In den 70er-Jahren entstand in Leutenbach der Brauch, den Brunnen mitten im Ort unweit der Kirche österlich zu schmücken. Der Impuls kam von Lehrer Vinzenz Kari. Der Brunnen selbst war damals unscheinbar, zusammengesetzt aus Bruchstein aus dem Steinbruch bei Ebermannstadt - kein wirkliches Schmuckstück. Zunächst kümmerte sich die Jugend von Leutenbach um den Osterschmuck. Fichten, buntes Papier und bunte Eier bildeten die Grundlage. Anfang der 80er-Jahre übernahm dann der FSV-Ortsverband die Aufgabe - und ist bis heute dafür zuständig, wie der Ehrenvorsitzende Michael Roth erzählt.

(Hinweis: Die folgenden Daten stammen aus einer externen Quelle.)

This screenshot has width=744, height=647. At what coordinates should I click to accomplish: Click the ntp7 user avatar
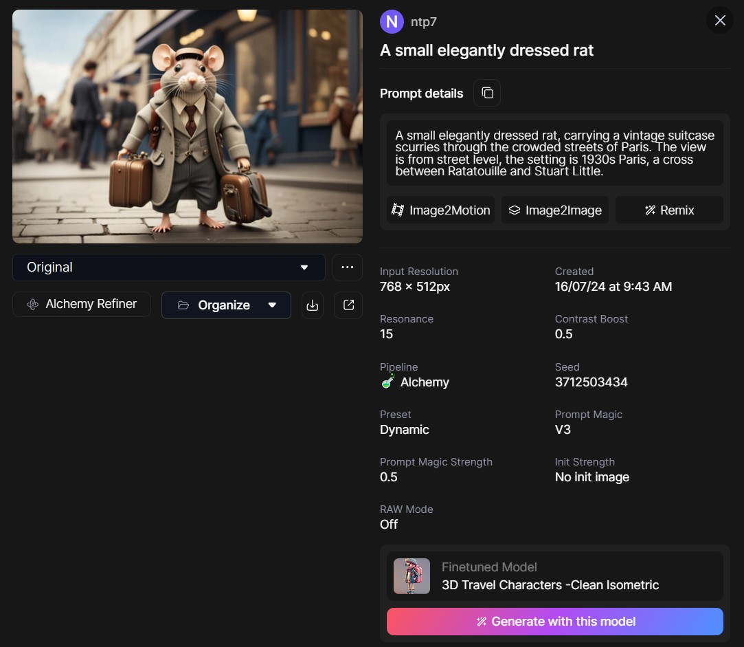tap(392, 22)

Ingrid Götz und Agnes Häcklein kümmerten sich in diesem Jahr um die Eierbemalung, Ottilie und Anna Götz um die Girlanden. Katharina und Reinhold Kraft verstärkten die Mannschaft. Nach Weihnachten kamen die Leutenbacher drei-, viermal bei Waltraud Roth zusammen, um die echten Gänse- und Hühnereier vorzubereiten.